It is a well known fact, that on germination of seeds reserve-proteins undergo decomposition to give amino acids. In order to obtain some insight into this process, we have preliminarily examined the protein-digesting power of ungerminated seeds of following plants: Glycins soya, Canavalia ensiformis, Cucurbita moschata, Ricinus communis, Arachis hypogaea, Pisum sativus, Sesamum indicum, Prunuspersica, Vicia Faba, Arctium Lappa and Zea Mays. Among these the castor bean has proved itself to be more proteolytically active, so that it was powdered, and left to undergo autolysis in toluene water at 25°C during two weeks. The autolysate was concentrated invacuo, and acetone was added, whereby a precipitate having high proteolytic activity was obtained. The enzymic specificity of this preparation was tested with the following substrates: glycyl-d, l-asparagine, l-leucyl-glycyl-glycine, benzoyl-glycine, benzoyl-glycyl-glycine, and gelatin with referrence to hydrogen ion concentrations. Experiments show that the spermato-proteinase of Ricinus communis belongs to the category of papain proteinase and contains none of the enzymes, such as dipeptidase, asparaginase, aminoacylase, amino-polypeptidase and carboxypolypeptidase.

# WHAT IS REQUIRED
Retype the entire passage on the protein-digesting enzyme of castor bean seeds word for word.

# DATA

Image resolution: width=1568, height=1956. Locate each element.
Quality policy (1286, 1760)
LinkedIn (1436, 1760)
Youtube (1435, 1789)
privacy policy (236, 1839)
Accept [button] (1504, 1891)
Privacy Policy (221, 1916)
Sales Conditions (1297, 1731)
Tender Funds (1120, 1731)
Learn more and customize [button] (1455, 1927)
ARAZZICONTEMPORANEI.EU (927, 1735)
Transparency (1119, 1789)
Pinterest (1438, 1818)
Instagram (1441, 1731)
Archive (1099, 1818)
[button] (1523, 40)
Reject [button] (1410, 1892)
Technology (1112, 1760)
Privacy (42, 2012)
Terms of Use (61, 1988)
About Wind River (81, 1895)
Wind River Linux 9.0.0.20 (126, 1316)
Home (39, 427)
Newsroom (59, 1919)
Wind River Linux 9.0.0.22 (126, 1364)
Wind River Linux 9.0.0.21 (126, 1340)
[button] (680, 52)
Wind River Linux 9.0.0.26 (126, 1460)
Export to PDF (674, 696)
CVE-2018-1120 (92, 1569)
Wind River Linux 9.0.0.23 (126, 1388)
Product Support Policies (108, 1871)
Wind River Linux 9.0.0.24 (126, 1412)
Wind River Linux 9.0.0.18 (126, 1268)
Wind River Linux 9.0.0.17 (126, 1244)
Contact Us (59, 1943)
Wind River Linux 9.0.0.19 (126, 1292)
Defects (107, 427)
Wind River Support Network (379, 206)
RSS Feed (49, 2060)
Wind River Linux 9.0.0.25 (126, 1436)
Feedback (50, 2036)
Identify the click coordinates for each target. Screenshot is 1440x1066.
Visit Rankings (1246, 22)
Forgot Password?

# YOUR SOLUTION
It is a well known fact, that on germination of seeds reserve-proteins undergo decomposition to give amino acids. In order to obtain some insight into this process, we have preliminarily examined the protein-digesting power of ungerminated seeds of following plants: Glycins soya, Canavalia ensiformis, Cucurbita moschata, Ricinus communis, Arachis hypogaea, Pisum sativus, Sesamum indicum, Prunuspersica, Vicia Faba, Arctium Lappa and Zea Mays. Among these the castor bean has proved itself to be more proteolytically active, so that it was powdered, and left to undergo autolysis in toluene water at 25°C during two weeks. The autolysate was concentrated invacuo, and acetone was added, whereby a precipitate having high proteolytic activity was obtained. The enzymic specificity of this preparation was tested with the following substrates: glycyl-d, l-asparagine, l-leucyl-glycyl-glycine, benzoyl-glycine, benzoyl-glycyl-glycine, and gelatin with referrence to hydrogen ion concentrations. Experiments show that the spermato-proteinase of Ricinus communis belongs to the category of papain proteinase and contains none of the enzymes, such as dipeptidase, asparaginase, aminoacylase, amino-polypeptidase and carboxypolypeptidase.